O'Rourke, on the same call, pointed out that the energy he and others are devoting to flipping the House is likely to have reverse coattails. "It's the bottom of the ballot, because of these amazing candidates ... who are going to send voters and votes up to competitive congressional races, to the U.S. Senate race where MJ Hegar is only two points down to John Cornyn ... and I think the state House candidates, and everyone who's working to elect them, will help Joe Biden become the first [Dem] to win the state of Texas in 44 years. And if we know on Election Night" – which we likely will, because Texas counts all those early votes ahead of time – "that Biden wins, thanks to the state House campaigns, our national nightmare is over."

This Is All Very Unusual

It's really hard to explain to "very infrequent" voters, or even frequent ones who don't pay attention to politics in between elections, how bonkers this all is. It is not a done deal, of course, that Biden or Hegar or any Dem wins statewide, or even that the Dems flip the House. But it would be a shock, at this point, if the party failed to pick up seats in either the Legislature or Congress – one that would presume the existence of a really silent GOP majority that confounds all polling and psephology, or perhaps raises a specter of voter fraud. (And you were told only dead Democrats voted in Texas.)

Democrats have made a virtue over the years of grassroots campaign skill, because they've lacked access to the cash needed for TV-based campaigns. Paid media, along with millions of phone calls and texts from Powered by People, have anchored the flip-the-House effort because of COVID-19, which is surging yet again even now across the state, and as Israel notes, the money to "fill up all the various silos of a campaign budget" (TV, mail, digital, phones, etc.) is now here.

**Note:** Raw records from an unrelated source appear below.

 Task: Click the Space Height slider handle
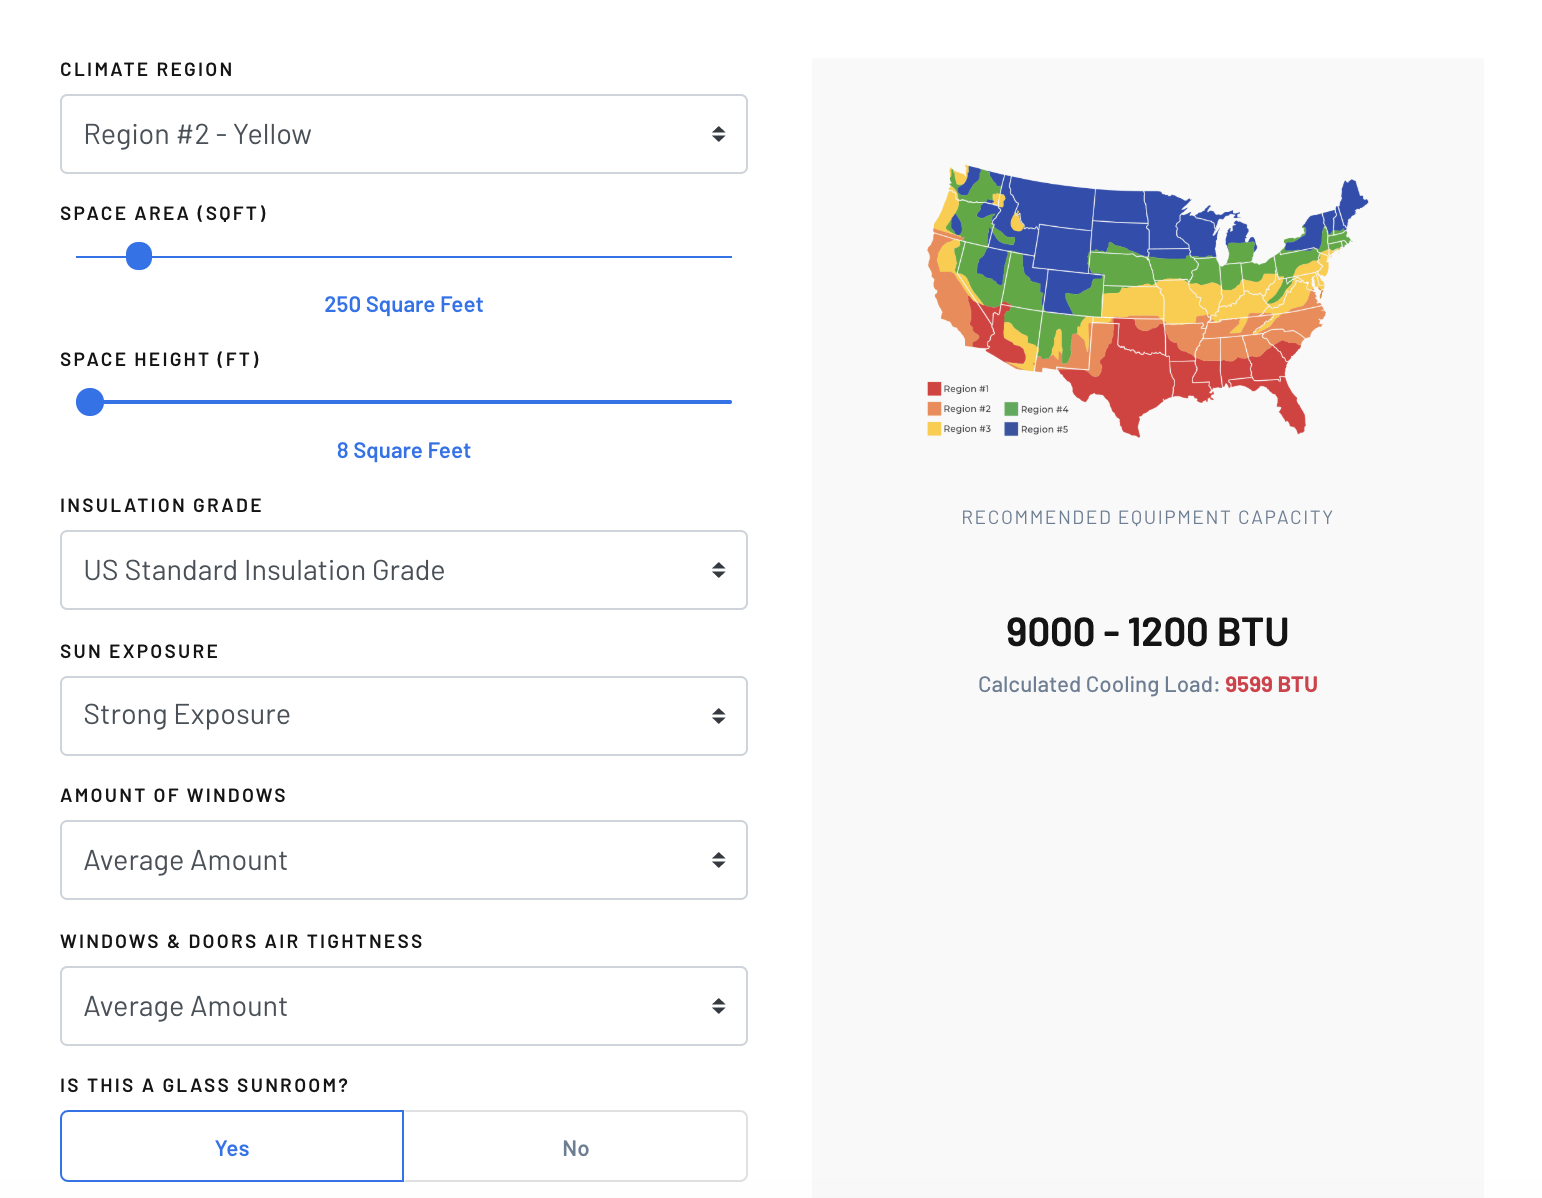click(x=90, y=402)
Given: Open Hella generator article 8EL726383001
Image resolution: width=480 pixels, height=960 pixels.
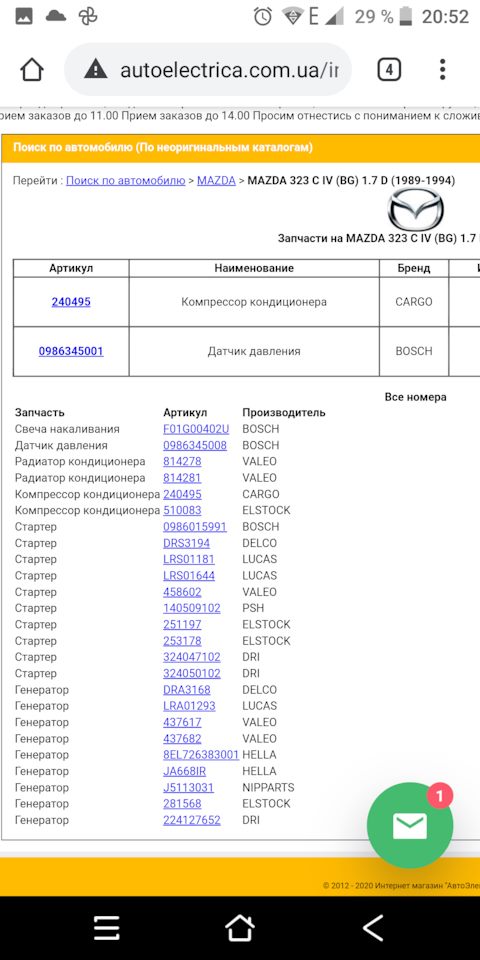Looking at the screenshot, I should tap(201, 755).
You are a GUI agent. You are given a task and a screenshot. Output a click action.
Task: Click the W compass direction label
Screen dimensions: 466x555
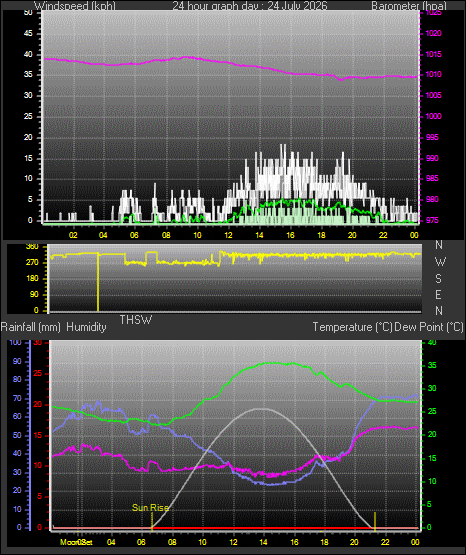(440, 262)
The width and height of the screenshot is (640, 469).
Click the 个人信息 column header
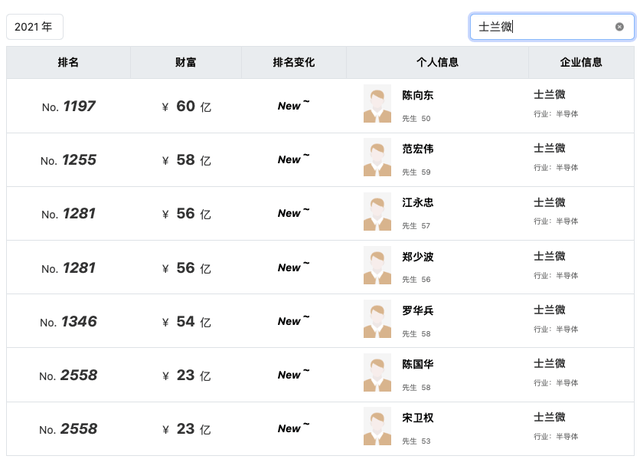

It's the GOP who now touts its field operation that will overcome the other side's big money. (And, symbolically, show its fealty to the Maskless MAGA cause, although as Israel notes, "If it's not safe to trick-or-treat, then it's not safe to campaign door-to-door.")

Because so many of the 20-ish House seats where the Dems are on offense – including the nine where O'Rourke beat Ted Cruz – are in the DFW and Houston media markets, the local spending does in fact help the Biden campaign focus its own cash cannon on places where Dems need to simply turn out voters, like El Paso and South Texas. There is really nothing like this happening on the GOP side, even though Texas is the linchpin of the party's national fortunes. Even Greg Abbott's seven-­figure media buy in House races this week is targeting his own voters, who have held sway for two decades because they have not needed encouragement, let alone persuasion, to turn out for Republicans (nor state-imposed obstacles in doing so). It's a sign not just that the party is being swamped by new Dem-friendly voters – but that its existing coalition is also falling apart.